Skip to yearly menu bar Skip to main content


Invited talk
in
Workshop: Over-parameterization: Pitfalls and Opportunities

Function space view of Multi-Channel Linear Convolutional Networks with Bounded Weight Norm

Suriya Gunasekar


Abstract:

The magnitude of the weights of a neural network is a fundamental measure of complexity that plays a crucial role in the study of implicit and explicit regularization. For example, in recent work, gradient descent updates in overparameterized models asymptotically lead to solutions that implicitly minimize the ell2 norm of the parameters of the model, resulting in an inductive bias that is highly architecture-dependent. To investigate the properties of learned functions, it is natural to consider a function space view given by the minimum ell2 norm of weights required to realize a given function with a given network.

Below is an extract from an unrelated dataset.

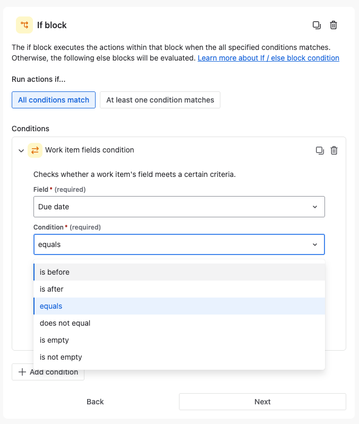Duplicate the Work item fields condition
Screen dimensions: 359x424
click(320, 150)
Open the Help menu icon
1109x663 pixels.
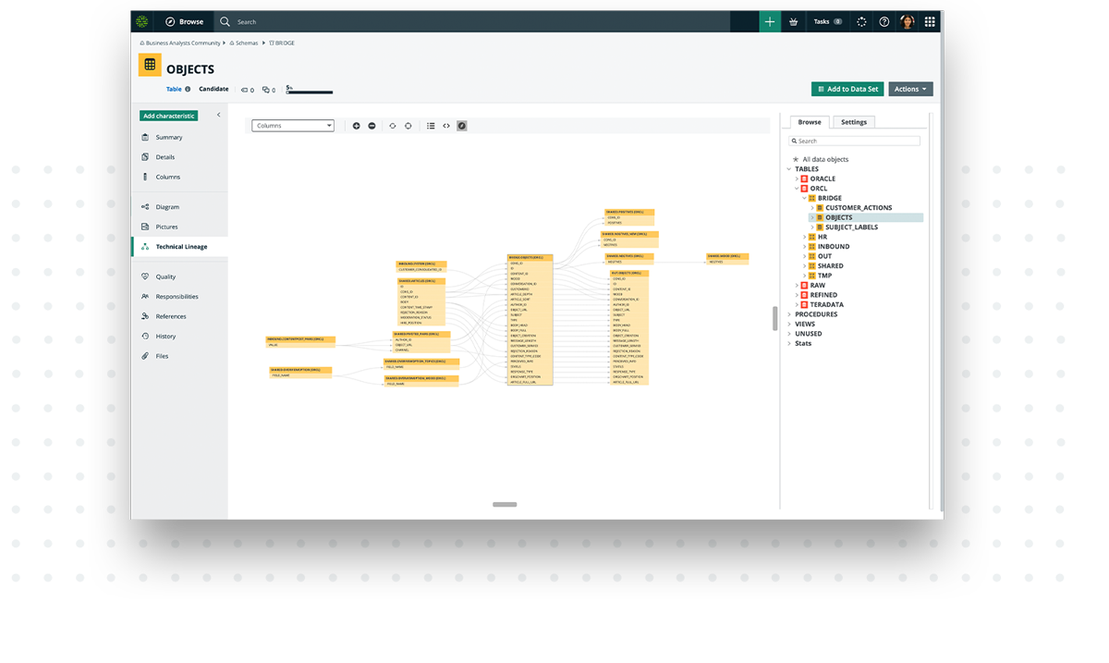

We call this the “induced regularizer” of the network. Building on a line of recent work, we study the induced regularizer of linear convolutional neural networks with a focus on the role of kernel size and the number of channels. We introduce an SDP relaxation of the induced regularizer, that we show is tight for networks with a single input channel. Using this SDP formulation, we show that the induced regularizer is independent of the number of the output channels for single-input channel networks, and for multi-input channel networks, we show independence given sufficiently many output channels. Moreover, we show that as the kernel size increases, the induced regularizer interpolates between a basis-invariant norm and a basis-dependent norm that promotes sparse structures in Fourier space. Based on joint work with Meena Jagadeesan and Ilya Razenshteyn.